A PF não age por conta própria. Ela é apenas um instrumento do Estado a serviço do Poder Judiciário induzida pelo Ministério Público. É preciso que alguns agentes do MP procurem agir com mais cuidado nas requisições que fazem. E é necessário mais precaução por parte de alguns coleguinhas da magistratura ao aferir essas requisições. É temerário simplesmente deferir todo e qualquer pedido sem determinar a sua motivação, sem ver se esses terão eficácia para a investigação. Infelizmente, no Brasil nós começamos tudo pelo fim. Interceptação telefônica e quebra de sigilo bancário são providências extraordinárias que a lei defere em último caso, como checagem da prova testemunhal ou material.
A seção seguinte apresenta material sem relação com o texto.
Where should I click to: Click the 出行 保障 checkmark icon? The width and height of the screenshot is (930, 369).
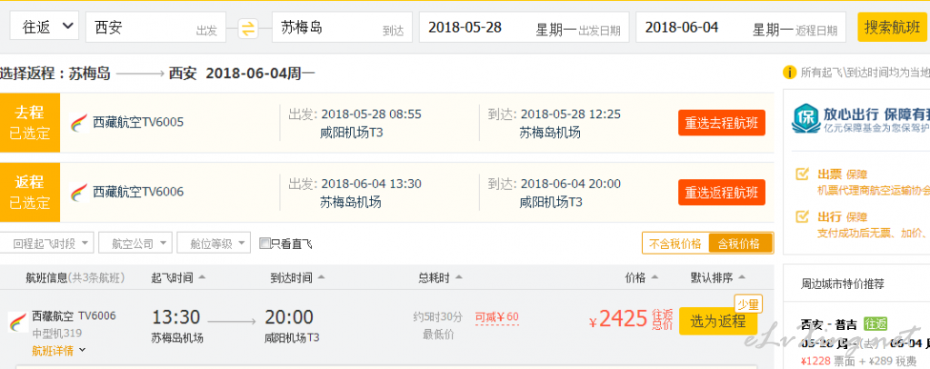[802, 216]
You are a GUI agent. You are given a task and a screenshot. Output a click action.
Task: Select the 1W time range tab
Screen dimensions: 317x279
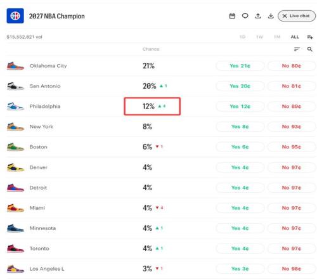pyautogui.click(x=259, y=37)
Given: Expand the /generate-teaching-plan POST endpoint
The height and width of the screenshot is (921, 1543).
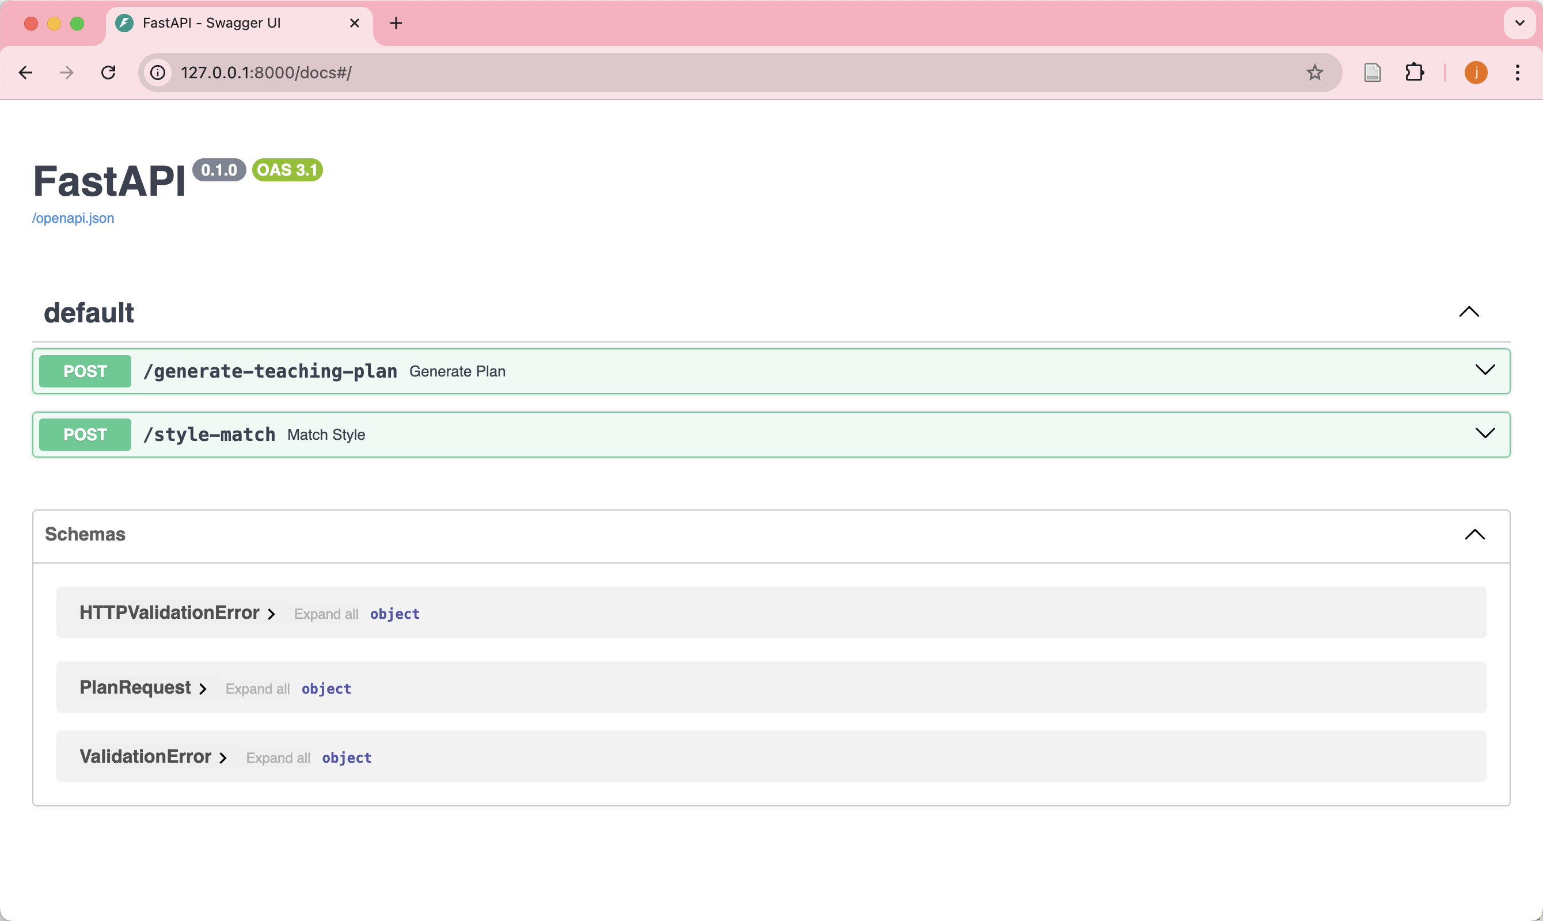Looking at the screenshot, I should (x=1485, y=371).
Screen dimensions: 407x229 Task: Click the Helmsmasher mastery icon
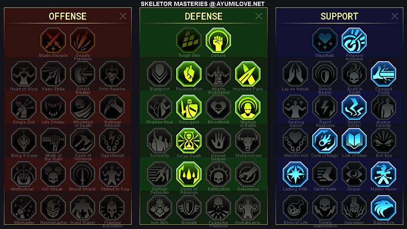(53, 208)
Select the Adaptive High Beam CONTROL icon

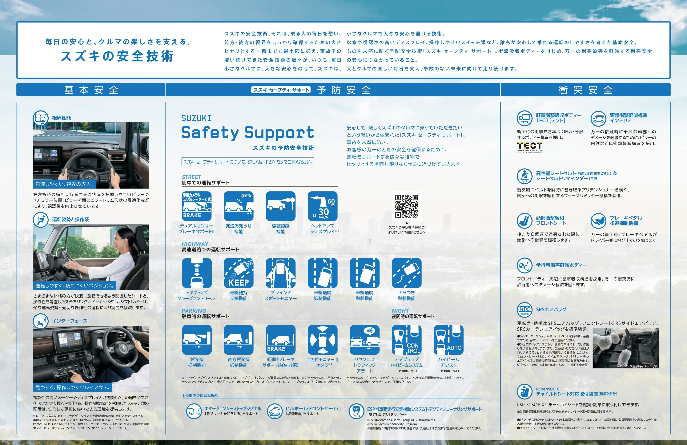tap(406, 340)
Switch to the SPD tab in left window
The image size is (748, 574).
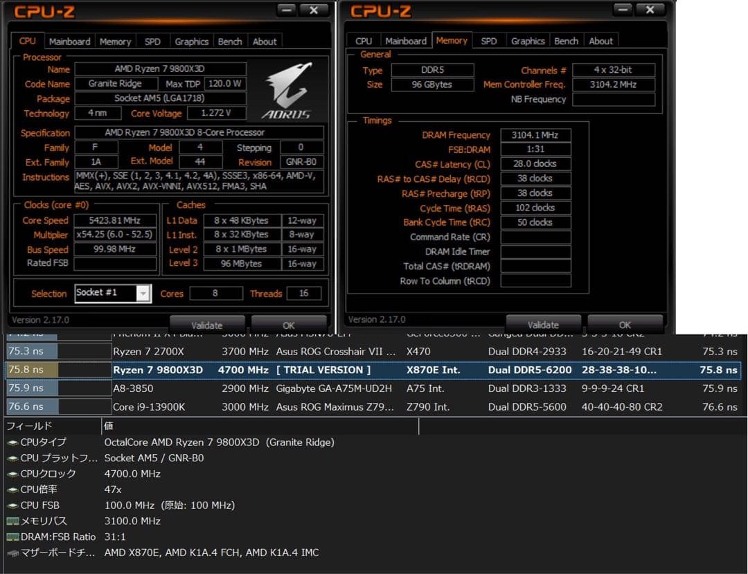click(x=152, y=41)
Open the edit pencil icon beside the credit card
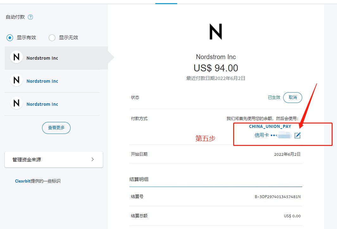The image size is (337, 229). [x=297, y=135]
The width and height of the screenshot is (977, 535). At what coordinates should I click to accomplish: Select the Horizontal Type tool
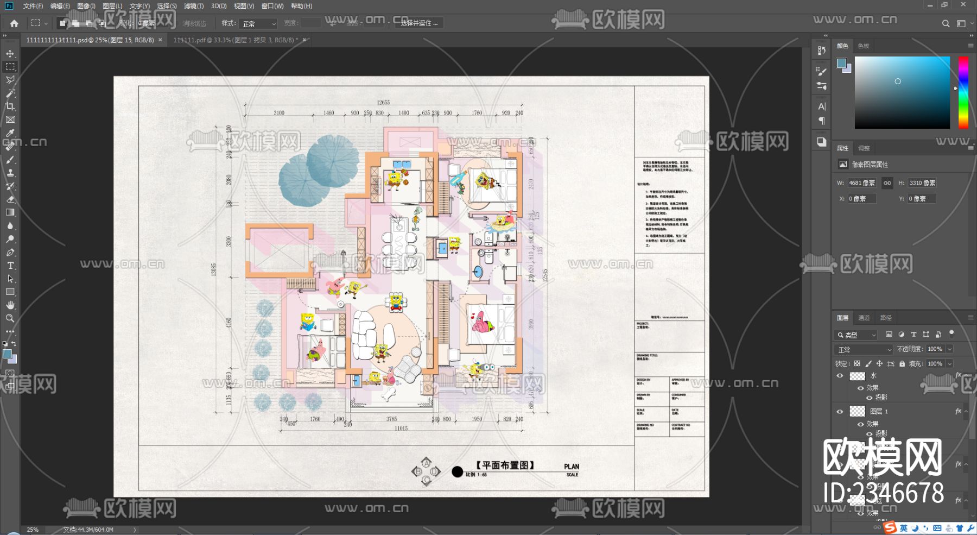pos(10,266)
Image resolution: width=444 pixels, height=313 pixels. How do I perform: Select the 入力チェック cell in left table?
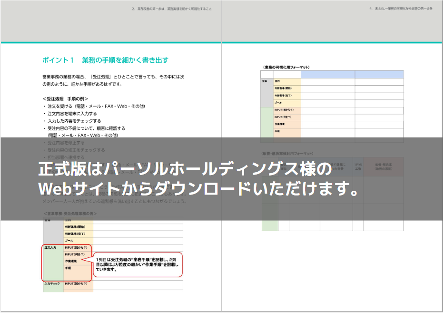[x=52, y=284]
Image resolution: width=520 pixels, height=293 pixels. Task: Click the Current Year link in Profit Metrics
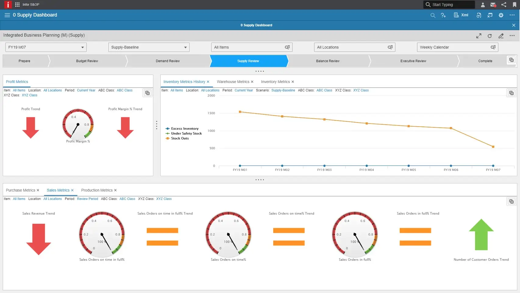pyautogui.click(x=86, y=90)
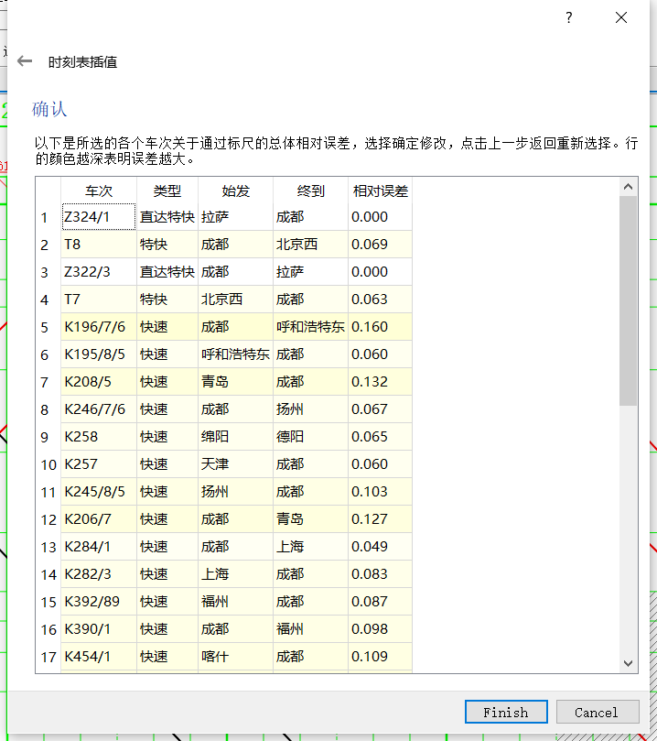Click the 始发 column header
Screen dimensions: 657x741
coord(235,191)
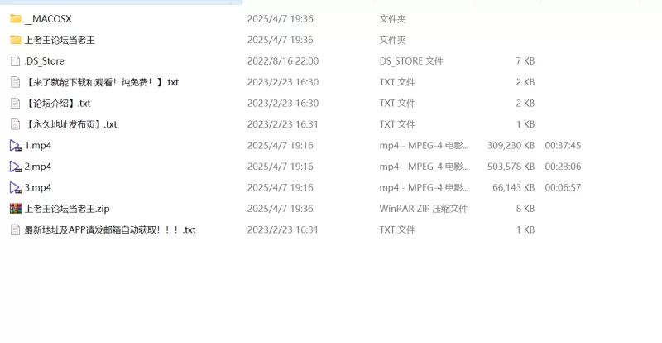Click the video icon of 2.mp4
Image resolution: width=662 pixels, height=343 pixels.
pos(16,167)
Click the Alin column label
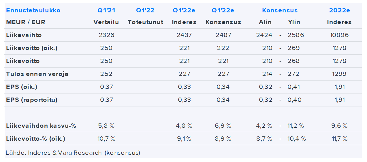Image resolution: width=367 pixels, height=162 pixels. (265, 22)
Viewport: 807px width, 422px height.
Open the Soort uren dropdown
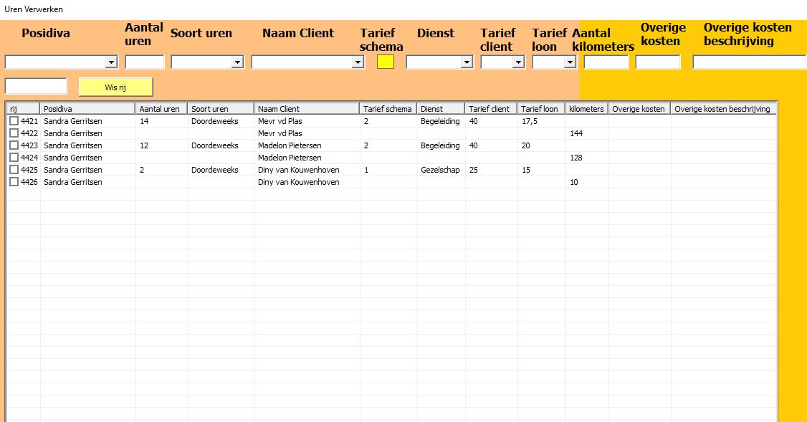click(x=237, y=61)

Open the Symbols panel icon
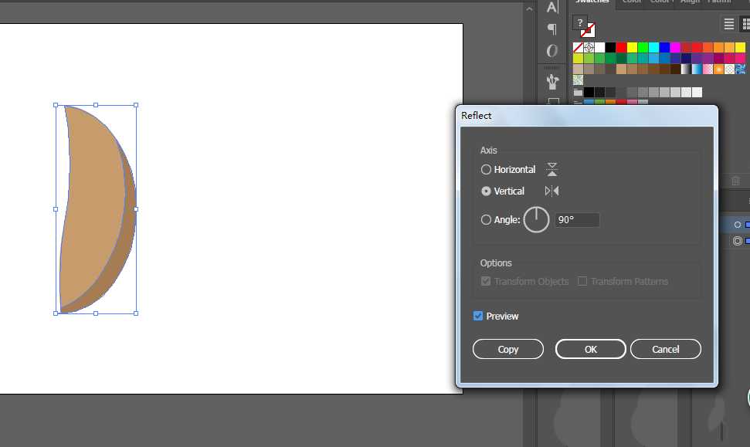point(552,80)

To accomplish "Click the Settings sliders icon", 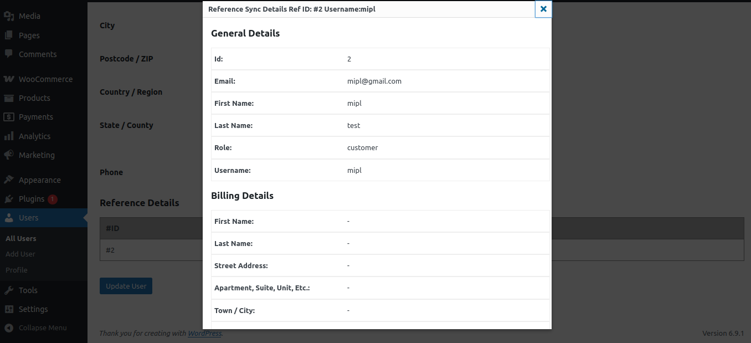I will (x=9, y=309).
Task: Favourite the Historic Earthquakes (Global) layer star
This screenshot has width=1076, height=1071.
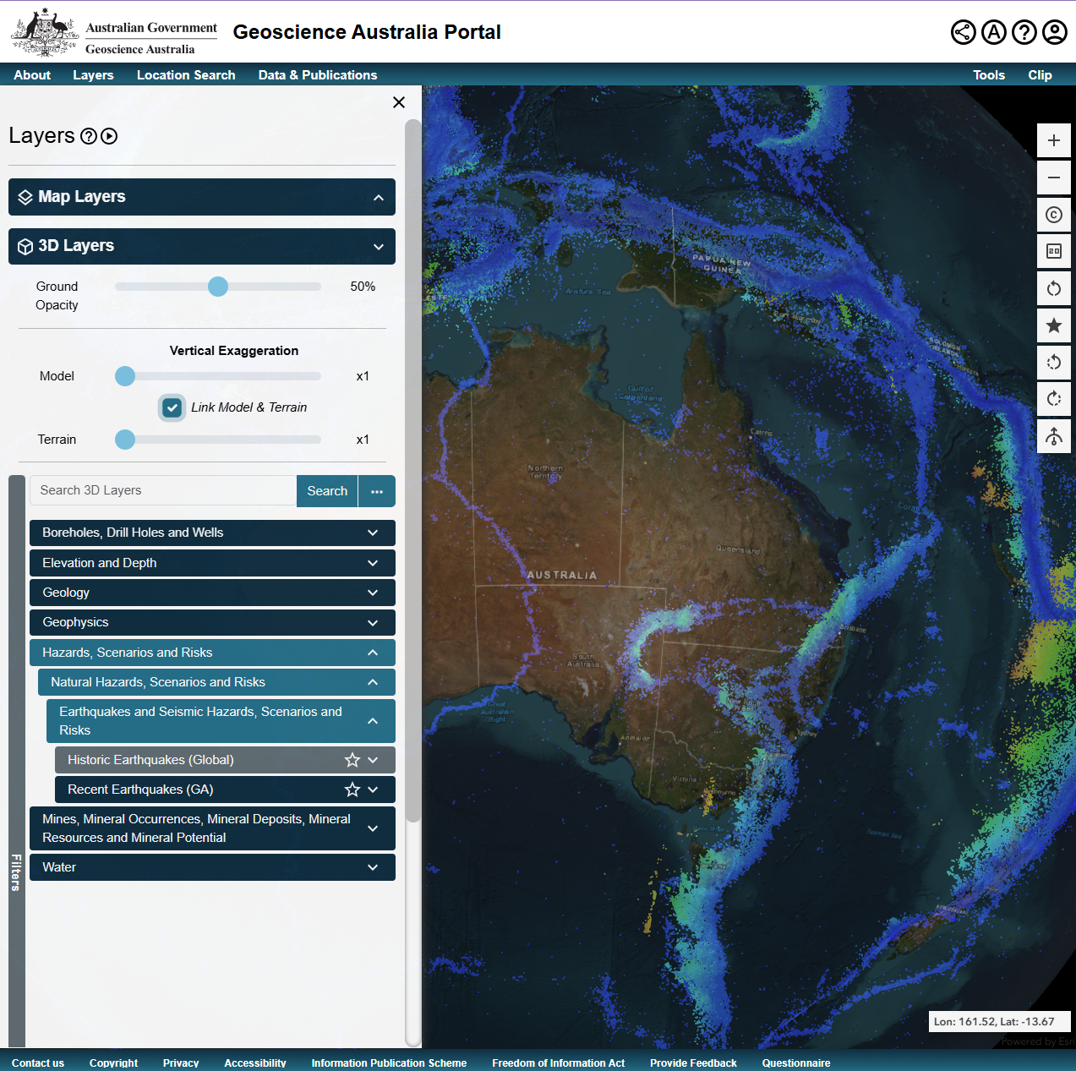Action: pyautogui.click(x=352, y=760)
Mas estamos observando uma ação muito abusiva com relação a isso não só por parte do Estado, mas de setores privados organizados a serviço da chantagem e do crime. Isso é muito preocupante porque vemos que muitos direitos garantidos pela Constituição, pelo Estado democrático de direito, não estão sendo respeitados.

ISTOÉ – Com relação ao grampo telefônico, cada vez mais disseminado, há a utilização do conteúdo dessas informações para se realizar chantagens?
Edson Vidigal

A chantagem do grampo acontece assim: por exemplo, um camarada da empresa telefônica que sabe chegar na linha recebe dinheiro por fora e faz o grampo. Tem muita gente ganhando dinheiro no Brasil com isso. Há também os grupos mais organizados que não precisam necessariamente das empresas telefônicas para ter acesso às linhas. Hoje, a coisa está mais sofisticada. Implantam-se aparelhos receptores, câmaras. Certa vez liguei para o dr. Tancredo Neves porque eu tinha uma informação para passar. Ele pediu que eu fosse correndo à casa dele. Eu até argumentei: “Mas, dr. Tancrredo, eu estou na Asa Norte. Preciso ir aí na Asa Sul (no plano piloto, em Brasília)?” Aí ele me lembrou que tinha sido ministro da Justiça do Getúlio Vargas e desde então havia visto o que era possível fazer com o telefone: “Telefone é para marcar encontro.” Anteontem (sexta-feira 24) estive com um juiz em São Paulo que me contou que estava sendo seguido e grampeado. Ele estava com um amigo no restaurante e de repente percebeu um flash. Olhou para trás e viu que uns homens o estavam seguindo, filmando e fotografando. Que Estado de direito democrático é esse?

ISTOÉ – O presidente Lula não é um democrata?
Edson Vidigal

Isso não depende apenas da vontade pessoal de quem quer que esteja na Presidência da República. É o sistema. No regime militar havia o sistema, a linha dura, a linha mole. Isso me lembra o filme Terra em transe (1967), de Glauber Rocha, em que há um personagem, uma figura oculta que manda em Alecrim, província do Estado de Eldorado, e comanda as operações de repressão. Podemos chamar isso novamente de sistema: não quer dizer uma coisa organizada, sob comando de um só. O Estado está se desorganizando no seu tecido, na sua burocracia. Isso começa a prejudicar a cidadania. A sociedade civil tem que se unir. Estamos vivendo uma nova e disfarçada ditadura. Estamos caminhando a passos largos para um sofisticado Estado nazi-fascista. E não vai precisar ter ditador com bigodinho. Não vai precisar ter as tropas SS (da elite do Exército nazista) desfilando porque isso tudo está aí infiltrado contra os direitos do cidadão, que são a honra, a privacidade, a liberdade. Os cidadãos têm o direito ao contraditório, o direito ao devido processo legal. Não podemos assistir a isso de uma forma passiva. Temos que nos indignar. A sociedade tem que cobrar isso porque o Estado está escapulindo ao seu controle.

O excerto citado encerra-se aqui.